- Records drawn from a dataset -
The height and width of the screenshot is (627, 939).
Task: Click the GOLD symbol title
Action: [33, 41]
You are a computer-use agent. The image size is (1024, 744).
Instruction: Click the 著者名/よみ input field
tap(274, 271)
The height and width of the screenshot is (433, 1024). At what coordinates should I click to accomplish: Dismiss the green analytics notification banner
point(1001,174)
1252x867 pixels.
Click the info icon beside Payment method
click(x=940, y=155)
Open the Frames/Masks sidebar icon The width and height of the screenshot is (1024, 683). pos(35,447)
--
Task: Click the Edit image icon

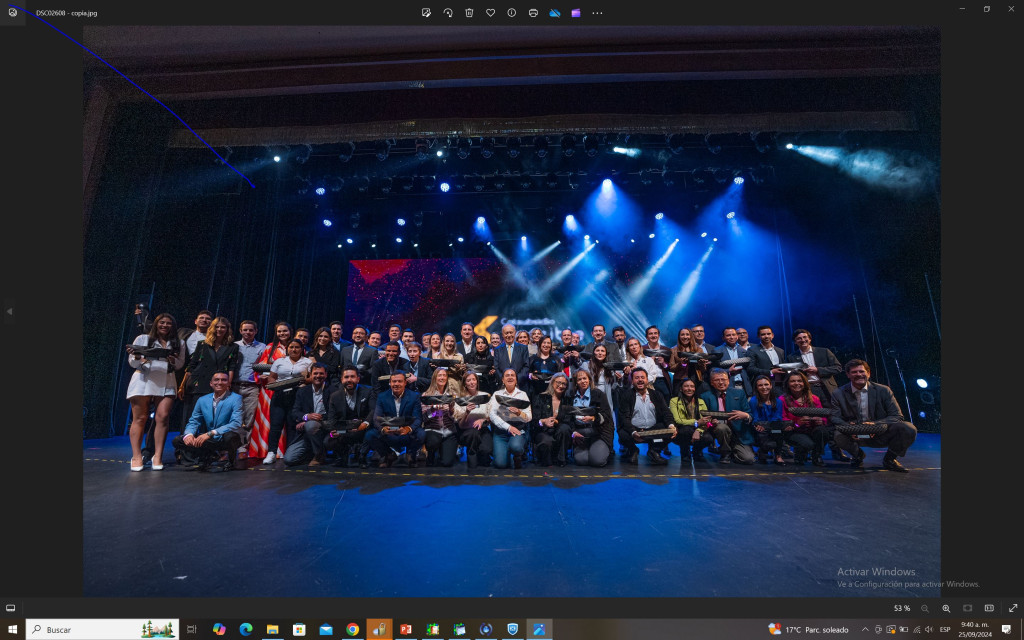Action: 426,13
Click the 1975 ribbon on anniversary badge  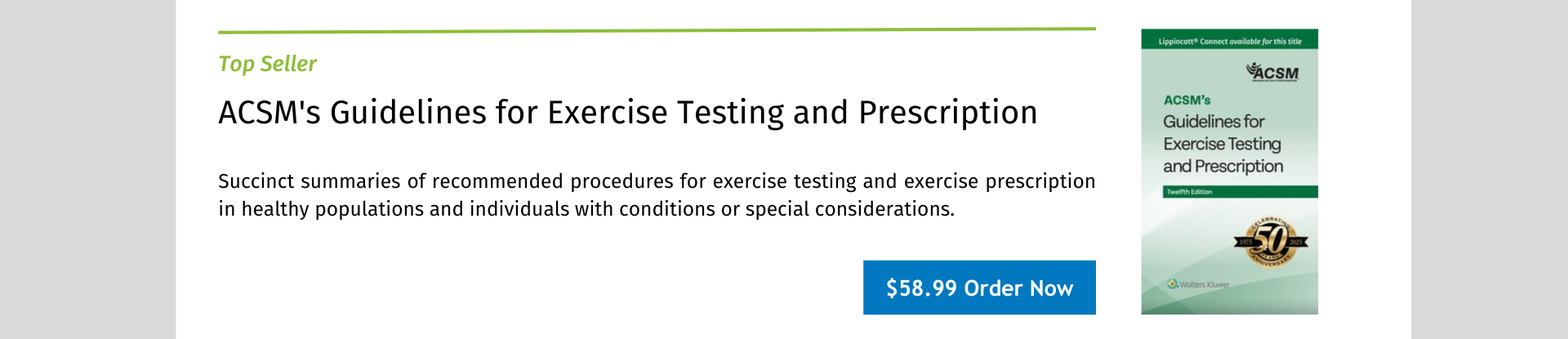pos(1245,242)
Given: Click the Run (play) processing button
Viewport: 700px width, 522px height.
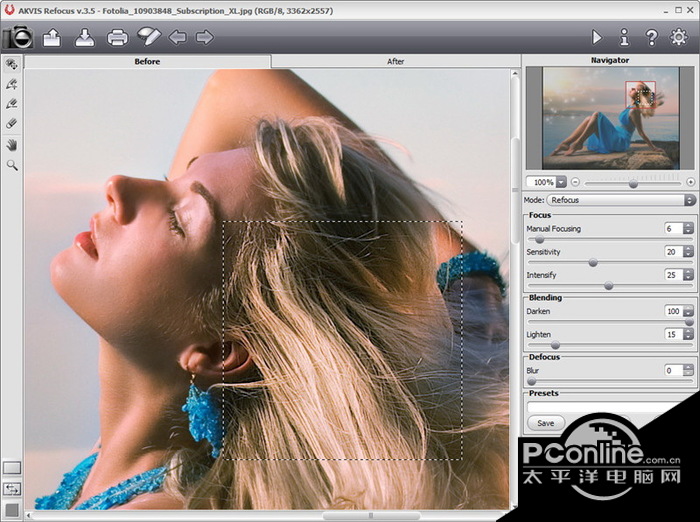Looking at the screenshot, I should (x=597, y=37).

- TASK BRIEF -
Lines to set down from above: the line with "You are a computer-use", the line with "Open the Frames/Masks", and every line between, each exactly as written.

- ANSWER TO THE PROBLEM -
You are a computer-use agent. The image size is (1024, 744).
Instruction: Click the 著者名/よみ input field
tap(274, 271)
The height and width of the screenshot is (433, 1024). At what coordinates should I click to accomplish: Dismiss the green analytics notification banner
point(1001,174)
1252x867 pixels.
Click the info icon beside Payment method
click(x=940, y=155)
Open the Frames/Masks sidebar icon The width and height of the screenshot is (1024, 683). pos(35,447)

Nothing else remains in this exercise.